EXERCISE DESCRIPTION »
Say how many lines in the records contain "under". The reply must consist of the number alone.

Stored dataset items »
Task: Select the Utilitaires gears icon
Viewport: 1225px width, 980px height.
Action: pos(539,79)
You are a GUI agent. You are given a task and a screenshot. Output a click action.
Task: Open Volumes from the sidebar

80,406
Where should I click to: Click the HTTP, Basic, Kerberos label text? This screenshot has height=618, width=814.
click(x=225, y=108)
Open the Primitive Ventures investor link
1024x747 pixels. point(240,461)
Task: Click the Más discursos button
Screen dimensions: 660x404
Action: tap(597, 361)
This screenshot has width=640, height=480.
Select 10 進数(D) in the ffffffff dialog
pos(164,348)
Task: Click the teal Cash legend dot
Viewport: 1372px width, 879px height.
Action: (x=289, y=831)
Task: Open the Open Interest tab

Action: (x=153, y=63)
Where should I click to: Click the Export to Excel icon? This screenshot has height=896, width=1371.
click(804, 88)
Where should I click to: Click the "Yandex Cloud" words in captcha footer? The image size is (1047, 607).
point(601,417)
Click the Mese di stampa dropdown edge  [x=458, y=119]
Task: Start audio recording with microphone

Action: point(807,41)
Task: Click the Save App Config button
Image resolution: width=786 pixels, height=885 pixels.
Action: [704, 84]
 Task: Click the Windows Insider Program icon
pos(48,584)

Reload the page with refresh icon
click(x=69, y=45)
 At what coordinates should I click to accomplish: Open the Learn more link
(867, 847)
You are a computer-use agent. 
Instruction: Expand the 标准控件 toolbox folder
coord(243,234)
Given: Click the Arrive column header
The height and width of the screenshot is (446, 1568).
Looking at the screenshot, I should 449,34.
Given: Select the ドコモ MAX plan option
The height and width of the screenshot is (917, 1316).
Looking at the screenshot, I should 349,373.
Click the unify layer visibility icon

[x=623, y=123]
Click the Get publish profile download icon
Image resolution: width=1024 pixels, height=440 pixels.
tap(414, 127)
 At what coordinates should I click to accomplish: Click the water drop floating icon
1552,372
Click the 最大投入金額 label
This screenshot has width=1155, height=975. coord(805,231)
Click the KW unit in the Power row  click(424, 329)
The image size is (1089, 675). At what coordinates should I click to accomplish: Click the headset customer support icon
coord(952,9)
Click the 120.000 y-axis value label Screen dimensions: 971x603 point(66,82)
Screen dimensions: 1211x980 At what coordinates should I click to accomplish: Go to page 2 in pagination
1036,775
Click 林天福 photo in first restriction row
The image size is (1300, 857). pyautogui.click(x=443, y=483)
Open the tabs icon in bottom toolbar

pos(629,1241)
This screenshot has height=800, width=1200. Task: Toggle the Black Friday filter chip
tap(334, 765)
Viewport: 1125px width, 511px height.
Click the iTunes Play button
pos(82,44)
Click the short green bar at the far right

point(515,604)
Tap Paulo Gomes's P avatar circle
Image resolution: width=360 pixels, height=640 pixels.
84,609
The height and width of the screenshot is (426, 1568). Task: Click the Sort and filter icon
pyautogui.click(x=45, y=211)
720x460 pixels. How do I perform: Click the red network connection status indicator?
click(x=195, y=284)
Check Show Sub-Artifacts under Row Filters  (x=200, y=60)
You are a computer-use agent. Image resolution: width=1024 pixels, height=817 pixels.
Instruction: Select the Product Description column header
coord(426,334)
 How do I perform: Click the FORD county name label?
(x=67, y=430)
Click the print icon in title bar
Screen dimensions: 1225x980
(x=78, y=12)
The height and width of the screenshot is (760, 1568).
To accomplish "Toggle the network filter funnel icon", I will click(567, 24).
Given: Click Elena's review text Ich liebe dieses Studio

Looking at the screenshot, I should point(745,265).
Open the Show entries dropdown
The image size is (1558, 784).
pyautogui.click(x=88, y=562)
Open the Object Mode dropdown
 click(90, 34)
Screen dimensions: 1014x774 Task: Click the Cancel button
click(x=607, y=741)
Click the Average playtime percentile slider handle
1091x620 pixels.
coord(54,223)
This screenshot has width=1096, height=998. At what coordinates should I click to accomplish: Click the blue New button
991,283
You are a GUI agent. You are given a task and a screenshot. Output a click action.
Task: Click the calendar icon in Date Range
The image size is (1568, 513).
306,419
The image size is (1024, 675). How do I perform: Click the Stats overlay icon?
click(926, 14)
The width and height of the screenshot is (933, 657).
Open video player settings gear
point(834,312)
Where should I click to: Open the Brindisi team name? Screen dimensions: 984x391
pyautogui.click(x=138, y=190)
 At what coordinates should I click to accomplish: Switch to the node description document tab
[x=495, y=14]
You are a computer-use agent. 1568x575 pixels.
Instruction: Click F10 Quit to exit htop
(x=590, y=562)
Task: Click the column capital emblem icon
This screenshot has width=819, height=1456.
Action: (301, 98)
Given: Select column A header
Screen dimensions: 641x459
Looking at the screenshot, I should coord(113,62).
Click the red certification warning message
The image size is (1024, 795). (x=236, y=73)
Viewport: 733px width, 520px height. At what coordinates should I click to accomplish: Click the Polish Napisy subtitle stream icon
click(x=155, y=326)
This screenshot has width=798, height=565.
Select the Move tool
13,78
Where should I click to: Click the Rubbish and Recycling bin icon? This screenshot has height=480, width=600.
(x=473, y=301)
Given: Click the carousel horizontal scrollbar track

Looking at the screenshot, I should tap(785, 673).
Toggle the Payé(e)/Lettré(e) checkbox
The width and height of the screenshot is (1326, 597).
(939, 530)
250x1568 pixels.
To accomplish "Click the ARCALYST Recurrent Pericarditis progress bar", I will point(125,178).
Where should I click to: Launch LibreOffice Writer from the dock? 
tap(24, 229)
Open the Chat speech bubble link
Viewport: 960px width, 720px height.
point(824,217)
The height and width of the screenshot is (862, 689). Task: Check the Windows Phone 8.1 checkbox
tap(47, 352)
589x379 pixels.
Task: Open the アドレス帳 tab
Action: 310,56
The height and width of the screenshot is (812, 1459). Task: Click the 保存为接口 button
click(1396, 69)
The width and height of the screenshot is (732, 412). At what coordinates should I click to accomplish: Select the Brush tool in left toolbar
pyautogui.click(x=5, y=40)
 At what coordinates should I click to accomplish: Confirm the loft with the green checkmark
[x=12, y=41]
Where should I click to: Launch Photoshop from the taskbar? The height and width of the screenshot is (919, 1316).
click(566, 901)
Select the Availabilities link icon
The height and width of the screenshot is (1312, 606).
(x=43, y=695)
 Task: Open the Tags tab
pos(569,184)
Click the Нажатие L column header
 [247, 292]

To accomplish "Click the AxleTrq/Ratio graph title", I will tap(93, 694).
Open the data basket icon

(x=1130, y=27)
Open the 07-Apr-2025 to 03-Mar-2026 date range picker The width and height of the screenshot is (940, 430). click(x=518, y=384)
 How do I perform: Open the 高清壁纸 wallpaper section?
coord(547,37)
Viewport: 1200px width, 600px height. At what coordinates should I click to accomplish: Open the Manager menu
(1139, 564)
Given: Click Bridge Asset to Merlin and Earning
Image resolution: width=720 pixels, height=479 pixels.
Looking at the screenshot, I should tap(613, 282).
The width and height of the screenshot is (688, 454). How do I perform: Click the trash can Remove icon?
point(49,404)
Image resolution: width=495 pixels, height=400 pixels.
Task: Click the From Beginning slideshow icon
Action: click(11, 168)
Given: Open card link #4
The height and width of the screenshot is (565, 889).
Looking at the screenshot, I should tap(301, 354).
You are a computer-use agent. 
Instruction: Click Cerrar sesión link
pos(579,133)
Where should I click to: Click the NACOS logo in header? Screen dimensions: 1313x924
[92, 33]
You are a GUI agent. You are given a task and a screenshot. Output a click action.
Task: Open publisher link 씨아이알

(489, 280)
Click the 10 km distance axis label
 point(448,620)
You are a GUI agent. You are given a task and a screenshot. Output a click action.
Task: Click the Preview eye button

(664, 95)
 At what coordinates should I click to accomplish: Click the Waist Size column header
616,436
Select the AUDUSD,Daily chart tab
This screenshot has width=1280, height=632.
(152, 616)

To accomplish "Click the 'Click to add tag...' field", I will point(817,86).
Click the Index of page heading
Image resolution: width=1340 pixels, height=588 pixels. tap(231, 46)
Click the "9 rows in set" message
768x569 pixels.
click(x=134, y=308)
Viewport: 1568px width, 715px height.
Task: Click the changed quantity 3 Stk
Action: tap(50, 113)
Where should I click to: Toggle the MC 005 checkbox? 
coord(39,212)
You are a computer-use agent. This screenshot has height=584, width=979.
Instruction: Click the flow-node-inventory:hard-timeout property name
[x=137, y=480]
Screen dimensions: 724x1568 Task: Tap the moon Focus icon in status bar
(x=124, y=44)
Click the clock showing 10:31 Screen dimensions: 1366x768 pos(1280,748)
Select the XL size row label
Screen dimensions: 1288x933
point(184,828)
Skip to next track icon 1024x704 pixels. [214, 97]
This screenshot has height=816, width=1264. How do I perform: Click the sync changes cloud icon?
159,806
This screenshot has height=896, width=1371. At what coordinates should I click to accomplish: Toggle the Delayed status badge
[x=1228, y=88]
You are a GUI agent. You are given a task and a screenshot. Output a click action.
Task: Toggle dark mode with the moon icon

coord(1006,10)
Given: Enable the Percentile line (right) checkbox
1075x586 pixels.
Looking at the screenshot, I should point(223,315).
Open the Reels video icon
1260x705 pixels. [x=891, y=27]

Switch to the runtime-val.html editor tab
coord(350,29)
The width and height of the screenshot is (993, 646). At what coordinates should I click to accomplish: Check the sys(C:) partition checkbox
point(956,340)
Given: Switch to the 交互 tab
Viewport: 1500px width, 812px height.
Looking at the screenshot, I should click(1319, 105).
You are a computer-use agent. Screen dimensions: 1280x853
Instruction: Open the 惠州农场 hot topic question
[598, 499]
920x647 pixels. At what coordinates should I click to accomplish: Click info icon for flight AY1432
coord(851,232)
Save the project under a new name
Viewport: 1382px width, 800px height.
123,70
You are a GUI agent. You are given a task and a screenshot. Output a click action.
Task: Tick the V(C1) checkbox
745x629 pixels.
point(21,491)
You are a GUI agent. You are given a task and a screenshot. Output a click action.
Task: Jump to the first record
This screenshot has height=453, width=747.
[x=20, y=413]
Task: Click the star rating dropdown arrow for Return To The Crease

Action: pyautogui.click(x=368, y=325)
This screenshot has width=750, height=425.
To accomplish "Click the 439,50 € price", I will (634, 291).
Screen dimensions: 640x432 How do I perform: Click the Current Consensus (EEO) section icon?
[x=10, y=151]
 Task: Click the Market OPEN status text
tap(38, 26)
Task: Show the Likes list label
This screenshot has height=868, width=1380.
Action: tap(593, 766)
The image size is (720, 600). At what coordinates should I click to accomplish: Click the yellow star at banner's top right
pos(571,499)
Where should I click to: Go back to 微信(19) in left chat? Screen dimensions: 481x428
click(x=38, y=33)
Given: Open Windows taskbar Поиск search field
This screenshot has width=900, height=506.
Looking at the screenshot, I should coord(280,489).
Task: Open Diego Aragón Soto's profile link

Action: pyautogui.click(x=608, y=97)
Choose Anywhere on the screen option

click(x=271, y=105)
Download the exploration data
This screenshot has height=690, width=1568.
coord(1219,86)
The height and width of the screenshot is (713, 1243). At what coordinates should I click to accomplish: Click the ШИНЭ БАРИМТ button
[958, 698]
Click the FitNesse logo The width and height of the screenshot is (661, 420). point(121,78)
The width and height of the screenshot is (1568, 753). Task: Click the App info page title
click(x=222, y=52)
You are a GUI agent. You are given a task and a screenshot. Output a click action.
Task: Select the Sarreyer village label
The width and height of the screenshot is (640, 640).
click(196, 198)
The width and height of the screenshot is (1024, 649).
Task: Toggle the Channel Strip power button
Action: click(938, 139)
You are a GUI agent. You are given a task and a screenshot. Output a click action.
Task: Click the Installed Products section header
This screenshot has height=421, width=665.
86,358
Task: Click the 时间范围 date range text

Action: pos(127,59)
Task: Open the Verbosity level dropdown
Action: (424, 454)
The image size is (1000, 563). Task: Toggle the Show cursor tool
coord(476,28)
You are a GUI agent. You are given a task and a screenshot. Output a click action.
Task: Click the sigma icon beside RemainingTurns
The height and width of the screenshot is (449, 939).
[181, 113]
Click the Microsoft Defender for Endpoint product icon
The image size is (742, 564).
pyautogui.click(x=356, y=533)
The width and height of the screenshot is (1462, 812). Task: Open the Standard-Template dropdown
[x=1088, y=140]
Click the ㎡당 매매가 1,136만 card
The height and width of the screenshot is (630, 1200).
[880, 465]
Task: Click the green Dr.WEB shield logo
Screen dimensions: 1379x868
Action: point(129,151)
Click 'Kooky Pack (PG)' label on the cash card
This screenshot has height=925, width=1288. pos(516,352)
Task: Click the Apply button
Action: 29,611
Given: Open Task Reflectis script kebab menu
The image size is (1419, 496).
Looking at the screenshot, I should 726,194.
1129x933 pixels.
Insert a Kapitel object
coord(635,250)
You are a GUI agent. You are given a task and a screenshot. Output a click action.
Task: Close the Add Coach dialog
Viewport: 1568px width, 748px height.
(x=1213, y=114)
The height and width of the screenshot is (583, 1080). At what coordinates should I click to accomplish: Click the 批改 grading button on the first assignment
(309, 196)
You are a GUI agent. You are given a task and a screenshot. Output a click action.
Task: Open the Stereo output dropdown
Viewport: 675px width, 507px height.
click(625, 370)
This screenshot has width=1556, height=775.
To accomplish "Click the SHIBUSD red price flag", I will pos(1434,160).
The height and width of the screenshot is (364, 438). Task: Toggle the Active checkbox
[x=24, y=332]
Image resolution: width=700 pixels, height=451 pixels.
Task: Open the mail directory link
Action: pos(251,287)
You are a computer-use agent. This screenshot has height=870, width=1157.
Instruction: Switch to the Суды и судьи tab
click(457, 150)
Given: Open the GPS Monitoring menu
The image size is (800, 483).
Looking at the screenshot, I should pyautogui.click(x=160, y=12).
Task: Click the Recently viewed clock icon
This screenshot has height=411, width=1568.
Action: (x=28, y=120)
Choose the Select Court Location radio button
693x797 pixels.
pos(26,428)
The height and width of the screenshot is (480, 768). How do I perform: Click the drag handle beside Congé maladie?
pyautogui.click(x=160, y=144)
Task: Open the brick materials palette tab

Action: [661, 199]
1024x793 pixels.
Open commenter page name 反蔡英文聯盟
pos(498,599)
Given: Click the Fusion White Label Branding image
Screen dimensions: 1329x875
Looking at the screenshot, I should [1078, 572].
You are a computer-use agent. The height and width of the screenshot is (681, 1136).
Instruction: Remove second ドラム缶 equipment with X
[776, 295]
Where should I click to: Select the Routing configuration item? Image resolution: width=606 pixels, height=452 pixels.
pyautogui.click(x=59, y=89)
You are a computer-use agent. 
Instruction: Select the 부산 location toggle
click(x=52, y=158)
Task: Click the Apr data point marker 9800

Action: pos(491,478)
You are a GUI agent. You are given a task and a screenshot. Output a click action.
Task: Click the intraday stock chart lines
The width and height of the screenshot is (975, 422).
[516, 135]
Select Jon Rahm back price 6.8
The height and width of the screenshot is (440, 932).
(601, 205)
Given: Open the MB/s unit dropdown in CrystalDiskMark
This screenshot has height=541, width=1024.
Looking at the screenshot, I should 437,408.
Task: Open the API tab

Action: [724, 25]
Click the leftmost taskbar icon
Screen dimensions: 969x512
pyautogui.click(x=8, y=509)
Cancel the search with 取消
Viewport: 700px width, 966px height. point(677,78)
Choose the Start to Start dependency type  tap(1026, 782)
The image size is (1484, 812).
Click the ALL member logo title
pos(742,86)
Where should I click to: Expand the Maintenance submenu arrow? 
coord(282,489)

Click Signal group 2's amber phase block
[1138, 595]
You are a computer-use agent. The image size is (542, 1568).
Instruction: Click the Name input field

WRITTEN ANSWER »
2